Loe raamatut: «Falaka»
Büyük, köklü ve medenî milletler, varlıklarının yapısını millî kültürlerinin temelleri üzerinde yükseltenlerdir. Bu temellerden mahrum milletlerin ayakta durabilmeleri imkânsızdır. Bunun içindir ki, millî kültürün medenî milletlerin gelişmesinde ve güçlenmesindeki payı münakaşa edilemez. Aydınlarının geniş bir kısmı millî kültürün başlıca kaynaklarından beslenemeyen bir memleketin geleceğinden endişe edilmesi tabiîdir.

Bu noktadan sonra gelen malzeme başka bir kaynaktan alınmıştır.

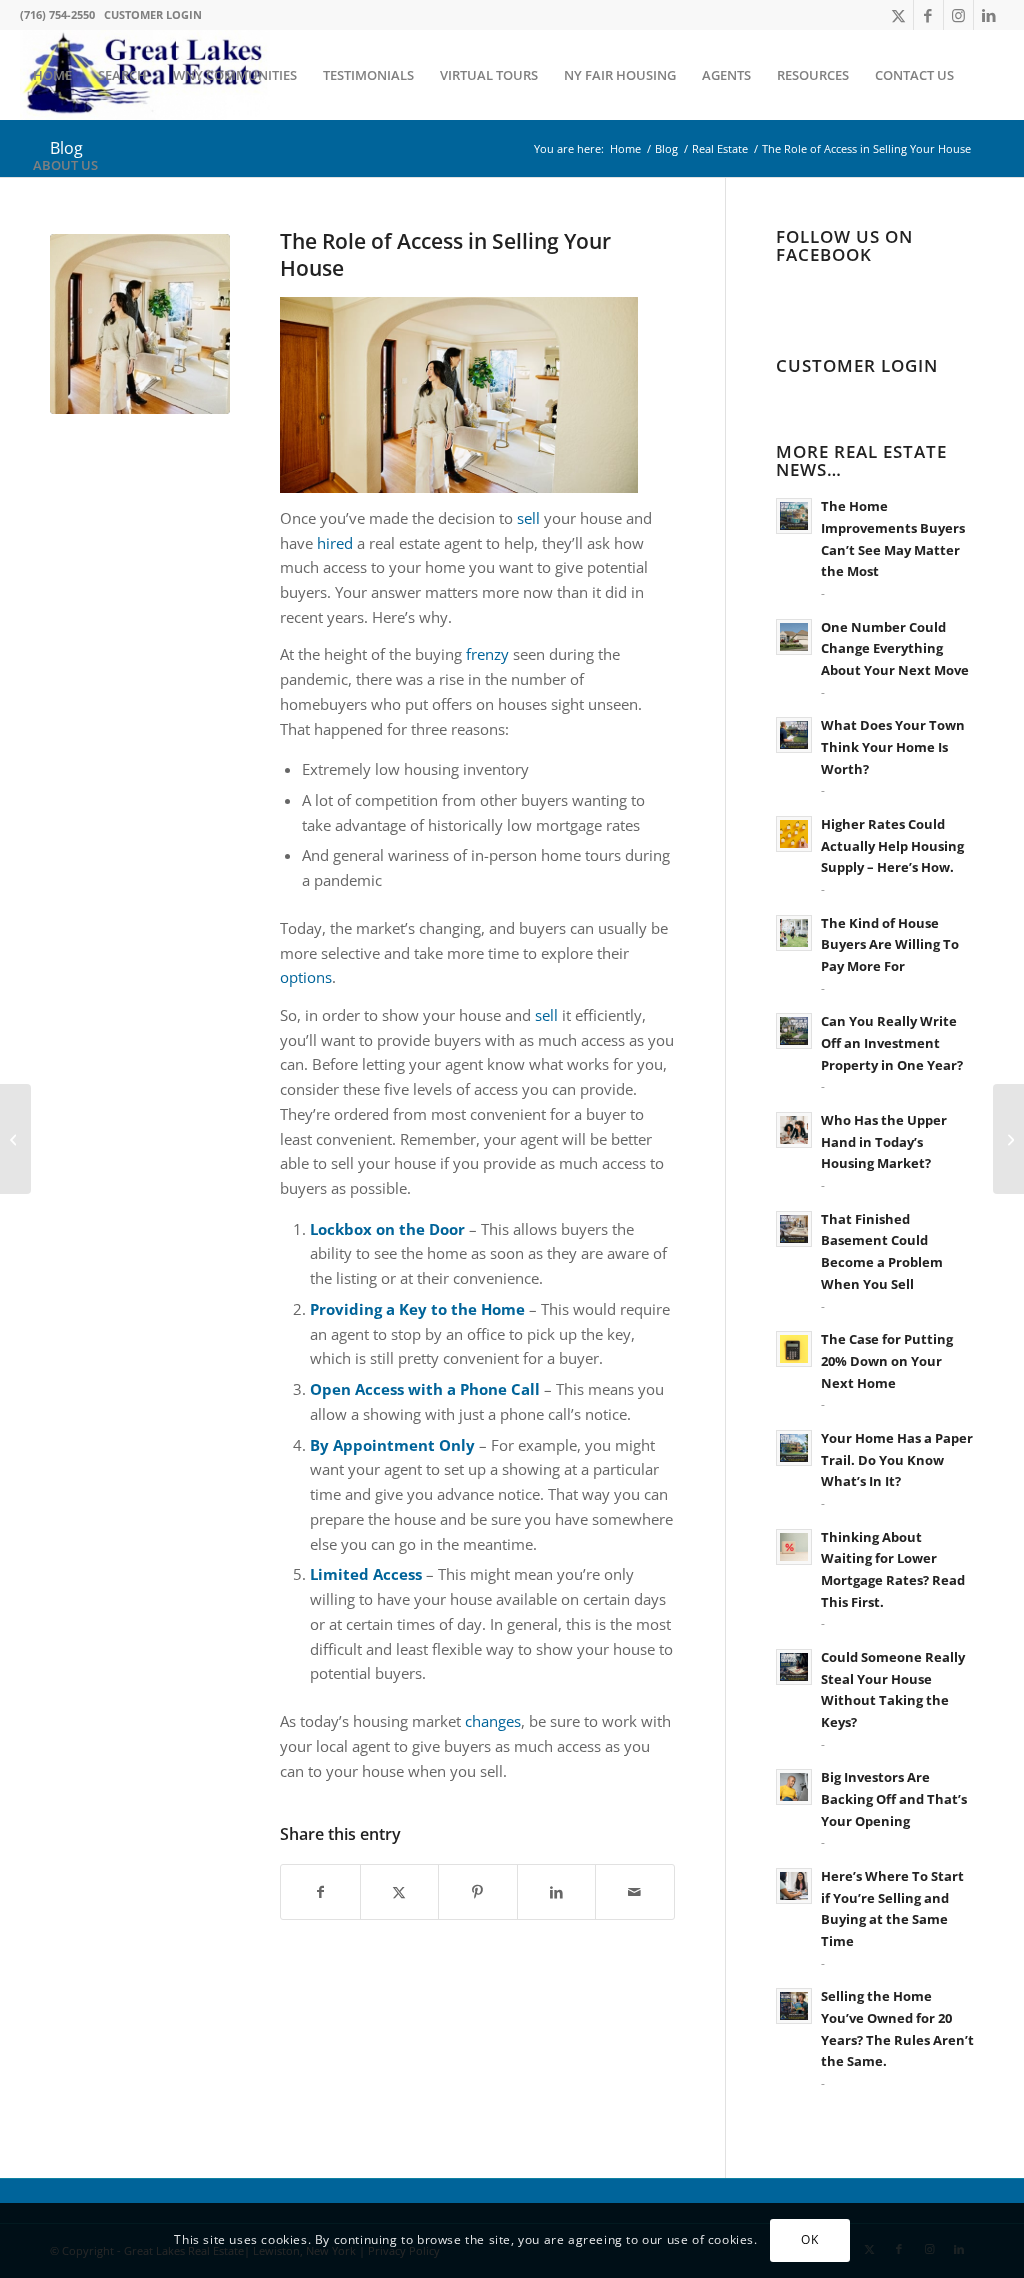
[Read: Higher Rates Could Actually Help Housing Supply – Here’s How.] (794, 834)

1928 yılında Türk yazısının kabulünden sonra millî kültür hazinemizi meydana getiren değerlerin yetkililerce Türk harflerine aktarılmaması, eski yazı ile ilgisi kalmamış nesillerin bu değerlerle doğrudan doğruya olan bağlarını da gevşetmiştir. Bu durum karşısında yürünmesi gereken tek yol, şüphesiz, millî kültür hazinemizin, belli bir plana göre, bugünün yazısına ve diline aktarılmasıdır. Millî kültürün sürdürülmesi ancak nesiller arasındaki manevî bağlantının devamı ile mümkün olabileceğine göre, bu yola girmek kaçınılmaz bir zarurettir. Bu gerçeği bütün açıklığı ile gören Millî Eğitim Bakanlığı, millî kültür bağlarını sürdürebilmek için, son olarak, Büyük Türk Yazarları ve Şairleri Komisyonu’nu kurmuştur.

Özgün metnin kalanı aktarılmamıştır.